#### Source

___

Sorry for the long delay, as I explain later in this post I lost my first notebook and it threw me for a loop and I just started with the notebook concept again.
1
I wish Radio DJs would learn to shut the hell up and just play the fucking songs. I do not want to hear your voice other then to announce the songs and tell me how long the commercial break is. Any half-baked commentary you might have come up with is undoubtedly less interesting then the music. Even worse is when the DJ is some twit who not only insults his listeners but the music being played (I've heard too many of these to count). Seriously, if I were looking for abuse, I'm sure I could hire a woman in leather to show up at my house, I don't need it to come out of my car speakers.
2
Evolution is fact. Sorry to burst your bubble, but I think it's time for some people to move on to disputing something that isn't so overwhelming supported by empirical evidence.
To make it clear, the words "Theory of Evolution" does not use the word "theory" the same way you do in your regular life.
Here, I grabbed this off the internet: "A scientific theory is an established and experimentally verified fact or collection of facts about the world. Unlike the everyday use of the word theory, it is not an unproved idea, or just some theoretical speculation. The latter meaning of a 'theory' in science is called a hypothesis."
Thusly, the "Theory of Evolution" is not a hypothesis, it is an "established and experimentally verified fact" which is the best explanation there is for the origin of complex life on our planet.

___

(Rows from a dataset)

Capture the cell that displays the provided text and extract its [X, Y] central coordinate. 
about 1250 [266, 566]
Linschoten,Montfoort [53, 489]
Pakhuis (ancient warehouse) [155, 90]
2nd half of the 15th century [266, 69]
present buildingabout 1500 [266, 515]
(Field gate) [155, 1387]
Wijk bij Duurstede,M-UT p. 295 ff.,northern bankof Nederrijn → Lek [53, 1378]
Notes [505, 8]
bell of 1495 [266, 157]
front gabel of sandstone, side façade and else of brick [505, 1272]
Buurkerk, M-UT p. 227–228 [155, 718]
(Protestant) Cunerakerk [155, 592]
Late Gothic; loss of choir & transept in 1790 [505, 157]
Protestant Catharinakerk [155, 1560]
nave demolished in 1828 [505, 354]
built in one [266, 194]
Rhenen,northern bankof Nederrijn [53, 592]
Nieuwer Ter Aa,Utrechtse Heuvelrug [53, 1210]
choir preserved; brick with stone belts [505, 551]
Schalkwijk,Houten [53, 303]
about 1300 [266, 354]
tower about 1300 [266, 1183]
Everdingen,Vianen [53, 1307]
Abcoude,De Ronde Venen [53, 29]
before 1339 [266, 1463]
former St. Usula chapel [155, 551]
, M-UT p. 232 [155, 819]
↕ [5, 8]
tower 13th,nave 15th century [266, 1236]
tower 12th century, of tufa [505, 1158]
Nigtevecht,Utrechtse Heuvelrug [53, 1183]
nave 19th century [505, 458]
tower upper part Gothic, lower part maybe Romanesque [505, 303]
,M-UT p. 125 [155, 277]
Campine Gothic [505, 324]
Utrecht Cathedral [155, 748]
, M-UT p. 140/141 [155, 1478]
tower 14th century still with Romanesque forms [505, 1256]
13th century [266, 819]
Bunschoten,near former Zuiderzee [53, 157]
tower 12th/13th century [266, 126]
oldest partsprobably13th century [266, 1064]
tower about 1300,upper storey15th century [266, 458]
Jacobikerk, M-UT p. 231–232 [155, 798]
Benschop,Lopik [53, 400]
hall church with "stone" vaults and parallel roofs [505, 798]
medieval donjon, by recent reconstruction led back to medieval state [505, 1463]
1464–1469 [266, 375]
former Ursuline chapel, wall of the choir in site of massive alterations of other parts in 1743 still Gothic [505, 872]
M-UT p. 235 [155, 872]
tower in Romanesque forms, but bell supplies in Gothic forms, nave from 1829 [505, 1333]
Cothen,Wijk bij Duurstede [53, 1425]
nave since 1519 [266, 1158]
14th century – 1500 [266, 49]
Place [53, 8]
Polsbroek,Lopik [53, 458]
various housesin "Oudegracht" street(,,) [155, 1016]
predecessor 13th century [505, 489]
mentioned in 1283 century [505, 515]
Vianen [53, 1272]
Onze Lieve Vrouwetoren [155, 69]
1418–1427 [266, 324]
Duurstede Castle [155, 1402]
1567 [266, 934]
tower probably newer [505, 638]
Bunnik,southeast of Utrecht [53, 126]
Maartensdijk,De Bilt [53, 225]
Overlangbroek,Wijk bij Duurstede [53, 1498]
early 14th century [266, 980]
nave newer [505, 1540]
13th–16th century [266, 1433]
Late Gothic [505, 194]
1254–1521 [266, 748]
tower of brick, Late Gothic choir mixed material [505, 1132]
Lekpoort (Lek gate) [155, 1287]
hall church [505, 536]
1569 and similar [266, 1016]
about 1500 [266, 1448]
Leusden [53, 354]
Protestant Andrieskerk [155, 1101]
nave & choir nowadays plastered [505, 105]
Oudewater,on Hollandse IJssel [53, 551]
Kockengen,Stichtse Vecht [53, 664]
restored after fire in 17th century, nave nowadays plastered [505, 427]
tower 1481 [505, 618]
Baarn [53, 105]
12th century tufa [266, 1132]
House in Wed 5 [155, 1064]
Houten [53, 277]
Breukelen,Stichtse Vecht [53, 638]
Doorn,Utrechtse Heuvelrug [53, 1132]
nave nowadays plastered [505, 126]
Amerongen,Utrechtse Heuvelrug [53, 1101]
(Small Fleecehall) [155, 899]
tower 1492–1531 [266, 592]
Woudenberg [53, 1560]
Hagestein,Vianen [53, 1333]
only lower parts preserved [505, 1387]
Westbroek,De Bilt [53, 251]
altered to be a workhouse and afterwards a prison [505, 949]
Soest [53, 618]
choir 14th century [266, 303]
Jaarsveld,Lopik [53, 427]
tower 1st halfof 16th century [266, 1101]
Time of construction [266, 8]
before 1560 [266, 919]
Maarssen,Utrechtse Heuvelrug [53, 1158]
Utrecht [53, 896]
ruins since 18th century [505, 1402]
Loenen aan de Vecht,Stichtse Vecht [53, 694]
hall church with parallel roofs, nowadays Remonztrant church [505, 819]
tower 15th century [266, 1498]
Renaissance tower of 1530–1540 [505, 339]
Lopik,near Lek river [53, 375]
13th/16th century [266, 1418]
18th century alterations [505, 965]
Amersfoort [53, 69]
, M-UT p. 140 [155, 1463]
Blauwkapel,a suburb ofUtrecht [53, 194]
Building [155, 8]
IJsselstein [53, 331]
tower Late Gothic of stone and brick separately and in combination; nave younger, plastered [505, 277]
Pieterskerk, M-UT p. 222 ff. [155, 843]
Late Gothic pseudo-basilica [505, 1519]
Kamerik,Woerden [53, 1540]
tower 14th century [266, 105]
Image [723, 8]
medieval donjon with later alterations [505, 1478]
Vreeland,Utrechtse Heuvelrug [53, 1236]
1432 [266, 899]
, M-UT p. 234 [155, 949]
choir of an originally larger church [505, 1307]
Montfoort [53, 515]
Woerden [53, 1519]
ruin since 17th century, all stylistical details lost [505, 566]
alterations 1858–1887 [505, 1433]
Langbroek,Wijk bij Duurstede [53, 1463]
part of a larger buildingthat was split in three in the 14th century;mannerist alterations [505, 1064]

___

#### The tasks
A. According to the opening of the blog post, what did the writer lose?
B. How many lines of the listing contain the string "roofs", counting case-sensitively? Reply with the number only.

#### Answers to the tasks
A. The writer lost their first notebook.

B. 2